Feb 23 2025 4 mins 15
C’est un recueil posthume de poèmes, superbement traduits de l’original en anglais, qui est au menu de la chronique littéraire de ce dimanche. Son titre : Cimetière de l’esprit. Son auteur, le Zimbabwéen Dambudzo Marechera, disparu en 1987 à l’âge précoce de 35 ans, est une personnalité mythique des lettres africaines contemporaines. Connu d’abord comme romancier et auteur de l’iconique La Maison de la faim qui lui a valu la réputation de « Joyce africain », Marechera se révèle être aussi un barde inventif et moderne, qui nous tient en haleine avec sa poésie poignante, une poésie diseuse de tourments existentiels.
« Quand j’étais enfant/ j’escaladais tes seins de granit/ doux et tonds / je glissais mon corps / du creux de tes reins / à ta nuque souple / la rondeur de tes seins / me servait d’oreiller / la rivière de tes larmes/ me faisait couler dans tes profondeurs/ et la douce plaine de ton ventre plat/ cédait eu mien / j’étais à toi/ et tu étais à moi… »
Ces quelques vers tirés du recueil de poèmes du Zimbabwéen Dambudzo Marechera ne sont pas sans rappeler la célèbre « Femme nue, femme noire » de Senghor, mais sans peut-être le côté mièvre et romantique du poète de la négritude.
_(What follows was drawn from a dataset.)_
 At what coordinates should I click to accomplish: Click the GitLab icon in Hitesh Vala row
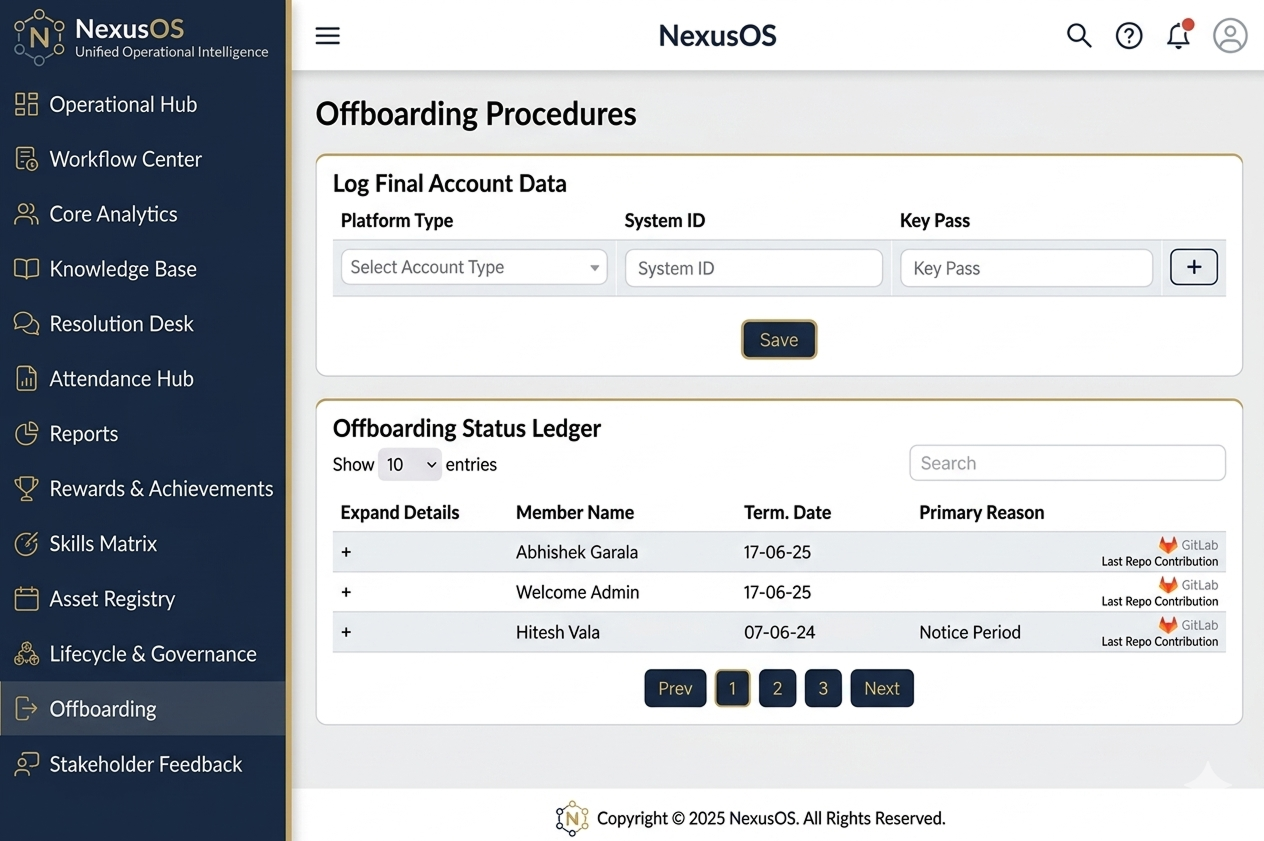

En somme, Cimetière de l’esprit est une anthologie moderniste où célébration et deuil, vie et mort, abjection et amour partagent les pages et l’inspiration.
« Si vous écrivez pour une nation spécifique… »
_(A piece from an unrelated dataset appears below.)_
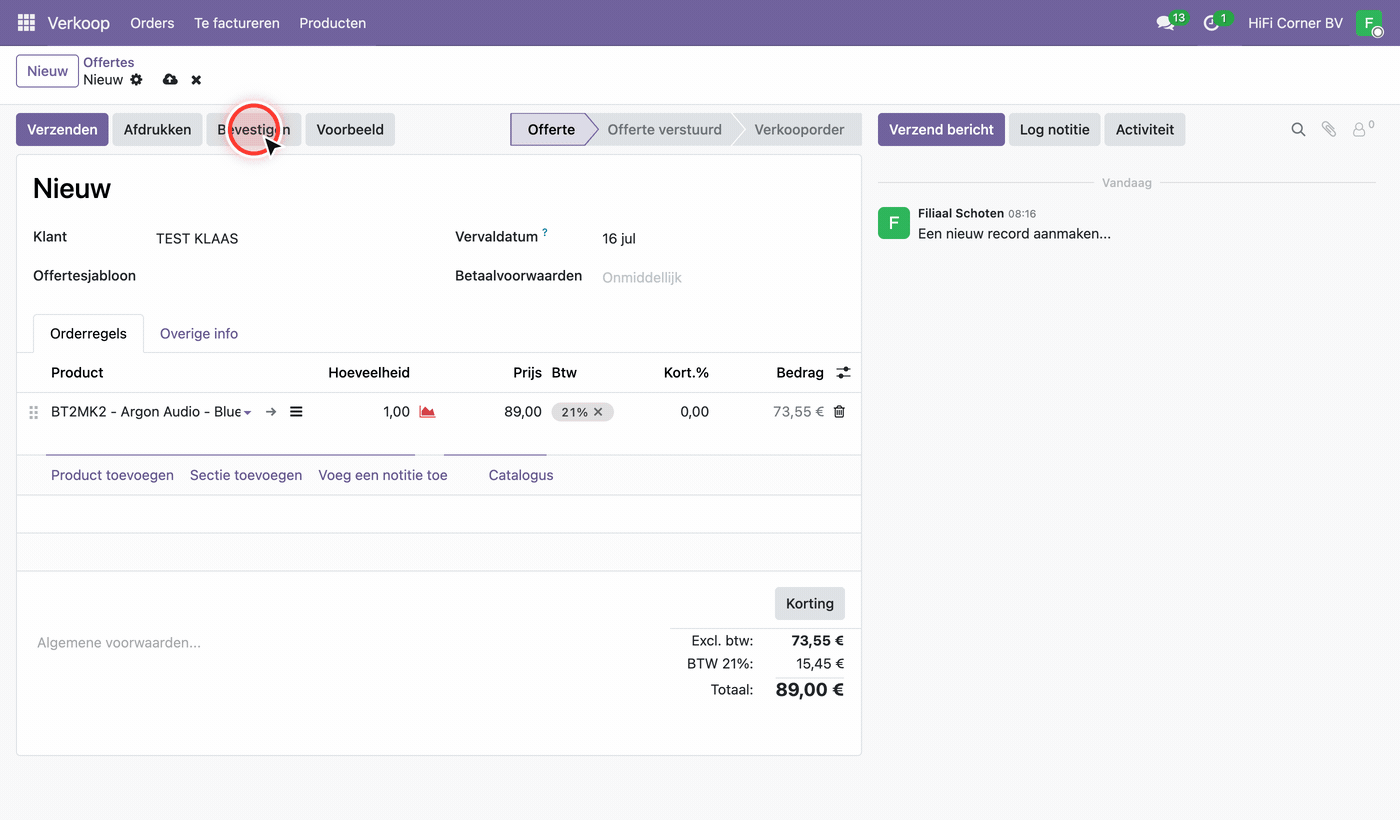Open the Te factureren menu
The height and width of the screenshot is (820, 1400).
tap(237, 23)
Inspirée de la littérature européenne moderniste, avec pour modèles T.S. Eliot, Baudelaire ou Joyce, l’œuvre littéraire de Marechera est à mille lieues de la négritude ou de toute forme de nationalisme littéraire. Un positionnement pleinement assumé par l’auteur qui, comme ses biographes aiment à rappeler, avaient envoyé balader ses critiques qui lui reprochaient son aliénation culturelle, en leur répondant que « si vous écrivez pour une nation spécifique ou pour une race spécifique, alors allez-vous faire voir ».
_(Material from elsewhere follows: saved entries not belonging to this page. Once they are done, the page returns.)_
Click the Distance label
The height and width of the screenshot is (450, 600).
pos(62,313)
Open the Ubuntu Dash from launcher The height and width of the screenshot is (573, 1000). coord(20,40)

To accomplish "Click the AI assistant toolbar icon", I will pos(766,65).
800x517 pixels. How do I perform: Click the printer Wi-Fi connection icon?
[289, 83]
Dambudzo Marechera s’est fait connaître en publiant en 1978 son premier roman iconique Maison de la faim. Il fut acclamé à sa sortie comme un chef-d’œuvre de la narration moderniste. Il a écrit deux autres romans, tous des romans avant-gardistes, proches du flux de conscience à la Joyce. Ils sont inspirés de la vie destructurée que l’écrivain a menée sous les ponts de Londres ou, plus tard dans les rues de Harare. Rappelons que son comportement anarchique lui avait valu d’être expulsé des lycées et des universités qu’il a fréquentés dans sa jeunesse, notamment d’Oxford où on l’a accusé d’avoir tenté de mettre le feu à un bâtiment universitaire. Sa lente autodestruction dans l’alcool n’a pas toutefois empêché Marechera de remporter en 1979 le prestigieux prix Guardian du premier roman pour Maison de la faim.
Aux dires de l’auteur, la littérature et la lecture furent son refuge depuis sa plus petite enfance. Issu d’un milieu modeste, né dans la banlieue de Harare en 1952, Marechera a grandi dans la pauvreté et des privations, dans une Rhodésie coloniale où la ségrégation organisait la vie. La misère et l’abjection de sa jeunesse l’ont marqué pour la vie.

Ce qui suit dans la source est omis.